[Extract provided]:

This weekend, much of the boxing spotlight will focus in on the rematch between Brandon Rios and Mike Alvarado at the Mandalay Bay in Las Vegas, which will be featured on HBO (10:15 p.m. ET/PT). Meanwhile, in a small independent pay-per-view show from the exotic locale of Monte Carlo, WBA middleweight titlist Gennady Golovkin faces Nobuhiro Ishida in a stay-busy affair. This fight comes off the heels of his January 19th seventh round TKO win over Gabriel Rosado and could be a prelude to another HBO appearance in late June.

The reason Golovkin is keeping such an active pace is very simple - he really has no other choice.
Bottom line, most of the other marquee names at 160 are either tied up (such as champion Sergio Martinez, who has an April 27th appointment versus Martin Murray), unavailable (Julio Cesar Chavez Jr. is suspended till mid-June as his career is in a haze of smoke) or perhaps unwilling (Daniel Geale, who gave up an opportunity to face Golovkin after defeating Felix Sturm last year).

Coming into 2013, in lieu of getting one of the big names in the ring, one of Golovkin’s stated missions would be to make up for it in volume. To build his own brand and grow his own marketability through sheer activity and develop as an attraction to at least the hardcore followers of the sport. But when will Golovkin get that much-desired shot at the big time?
“Good question,” he said, when posed that question on the afternoon of March 16th, during a media luncheon staged for him at the Marriott in Manhattan Beach. When asked who he would like to face after this weekend (provided, of course, everything goes as planned), Golovkin stated, “Doesn’t matter; Brian Vera, Edwin Rodriguez, it doesn’t matter for me. Right now, my focus is Ishida. Who’s next? Doesn’t matter.”

[Entries shown]:

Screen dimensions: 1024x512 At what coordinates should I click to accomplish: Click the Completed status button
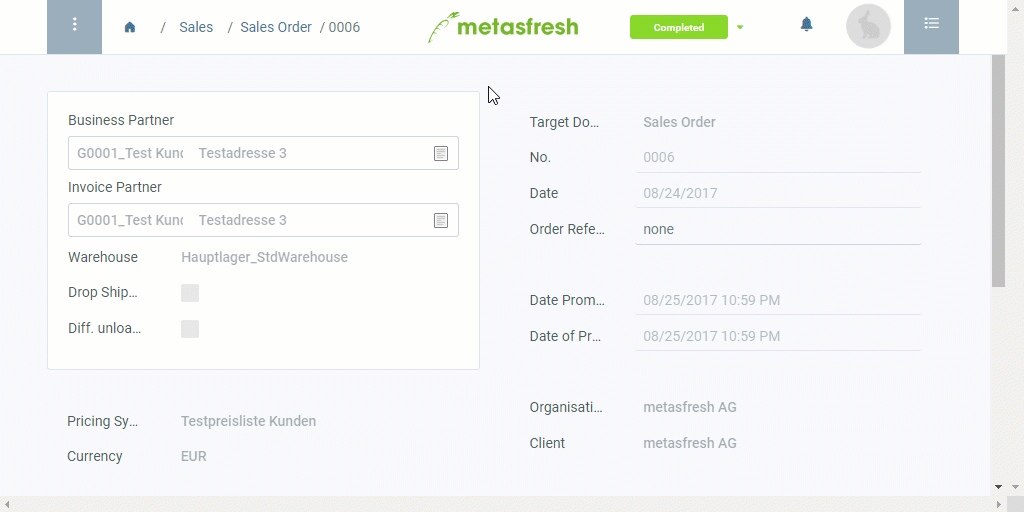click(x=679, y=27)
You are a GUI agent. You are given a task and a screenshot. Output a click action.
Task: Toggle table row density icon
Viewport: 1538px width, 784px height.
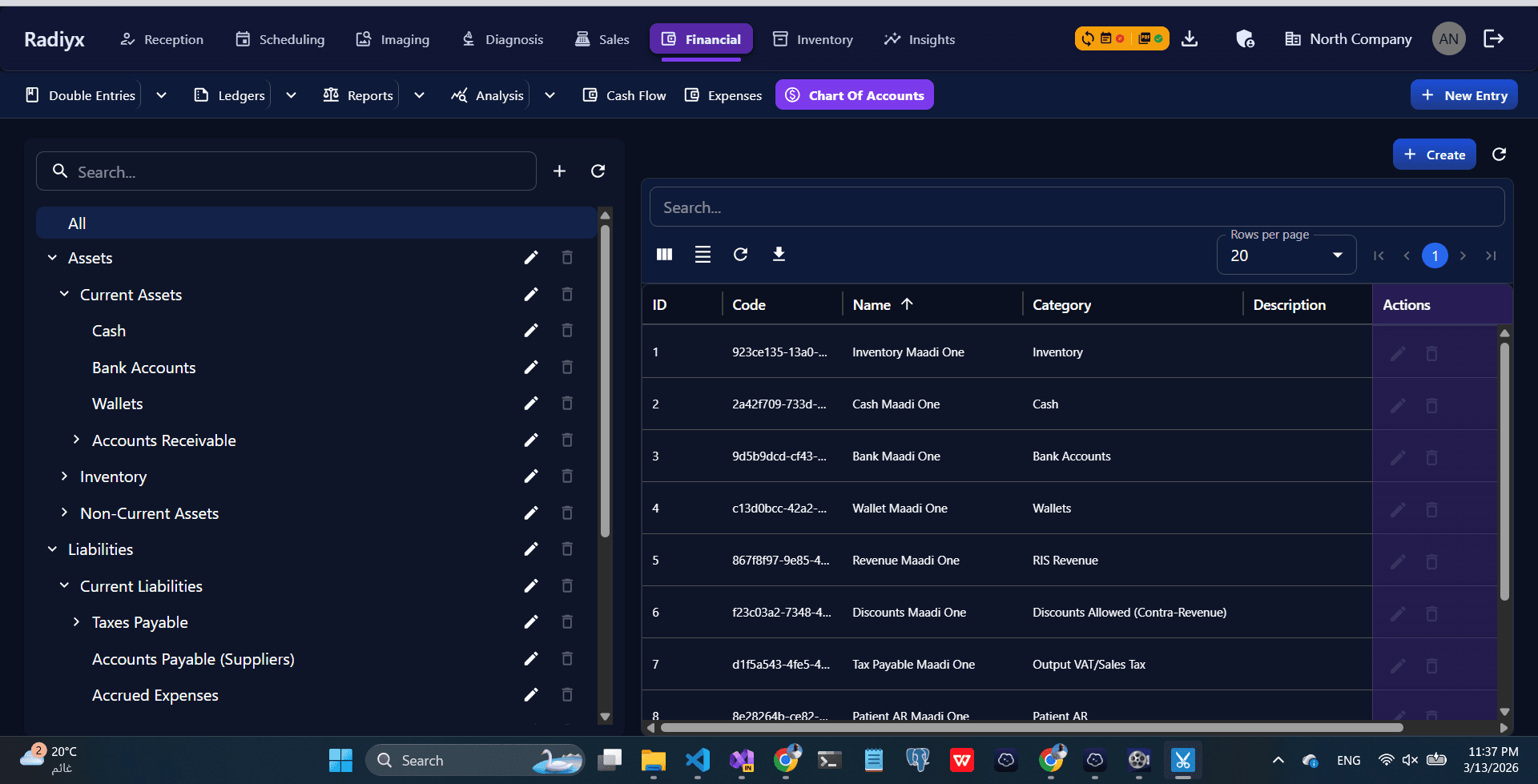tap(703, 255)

[Task goal]:
Continue the boxing article about Gennady Golovkin from its last sentence. The items are not needed for what comes next.

[Exercise answer]:
HBO has made a clear commitment to Golovkin (and is committed to giving him another slot before the end of June) but it takes two to tango. Even the deep coffers of a premium cable network may not be enough to lure blue-chip middleweights into the ring with Golovkin if they simply have no interest in doing so. Right now, for the most part, Golovkin is a solo act in the ring, facing cannon fodder who are in there merely because they may not have any other options. He’s done his part in terms of staying active. Since September, this will be his third outing and he’s on pace to fight three times in the first half of this year (making him one of the most active 12-round boxers on the planet).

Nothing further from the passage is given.